Security Pointers From SpaceAge Storage

SpaceAge Storage in Marietta, Ga., uses the latest in industry technology to serve customers, including a selfservice rental device that works much like a typical ATM machine. This new tool, intended to increase customer convenience, features connections to management software for rentals, credit-card processing for payments, a voice line for real-time communication, and video connections for visual monitoring.

But while conveniences are a nice addition to the facility’s offerings, it still employs basic security measures at the forefront of customer service:

  1. Computerized gate codes are a must for entry and exit of the property. It is also important to keep the gate closed at all times of the day. Too many facilities keep the gate open during business hours to reduce wear and tear on the gate operator. By doing this, the owner is sending a clear signal to consumers that he is soft on ingress/egress security and an open target for anyone to enter the site.

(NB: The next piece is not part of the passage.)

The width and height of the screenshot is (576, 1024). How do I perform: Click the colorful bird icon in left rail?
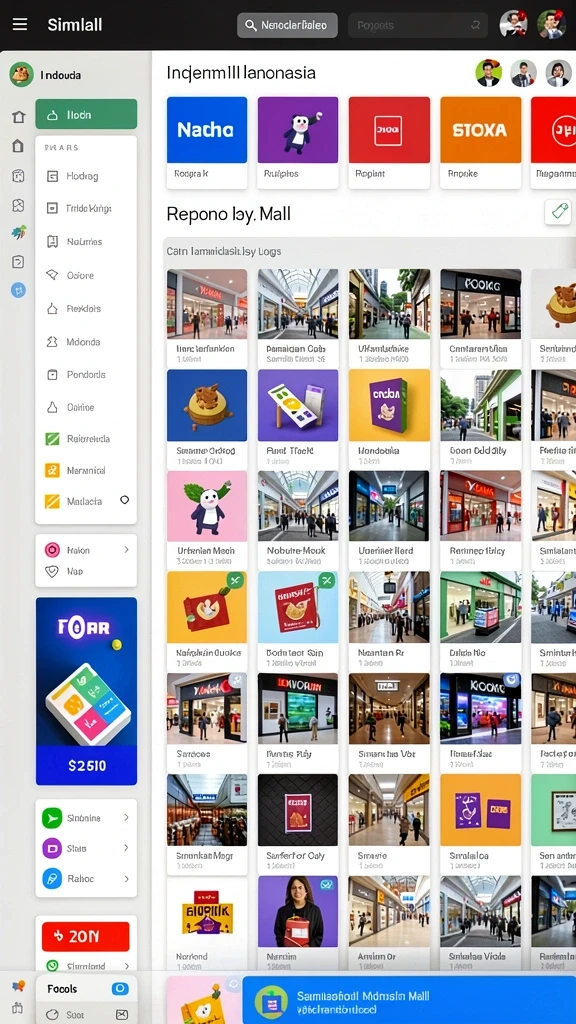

  2. Digital cameras and recording are critical in providing property surveillance. Customers, especially the female customer base, now expect them. These give the customer a higher comfort level and peace of mind to visit the property later at night.
  3. Security zones are a must for property security in larger stores. Keypad-controlled entry to climate-controlled buildings offers added security and is a great selling point.

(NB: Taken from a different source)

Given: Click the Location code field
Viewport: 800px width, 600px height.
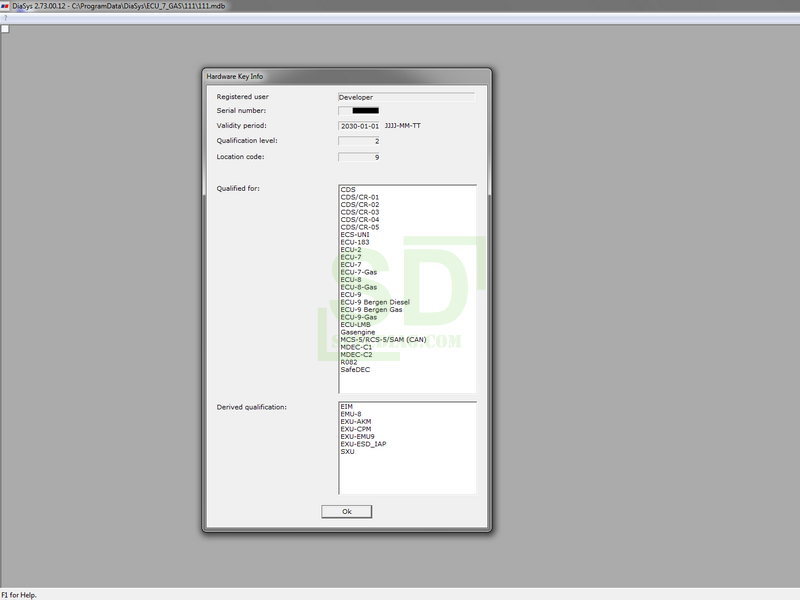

  4. Proper lighting is critical, particularly around the office, gate, drive aisles, drive-up units and hallways. Lights can be set on sensors or timers. More light provided outside and within the property attracts more female customers. Light clearly provides greater security.
  5. Established gate hours are critical in decreasing break-ins and vandalism and providing added consumer safety. Extended hours can be offered on an as-needed basis.
  6. The “free disk lock” promo has proven to be highly successful in preventing break-ins, plus it is a low-cost marketing special that works. The cost is reasonable, and the returns can be been great.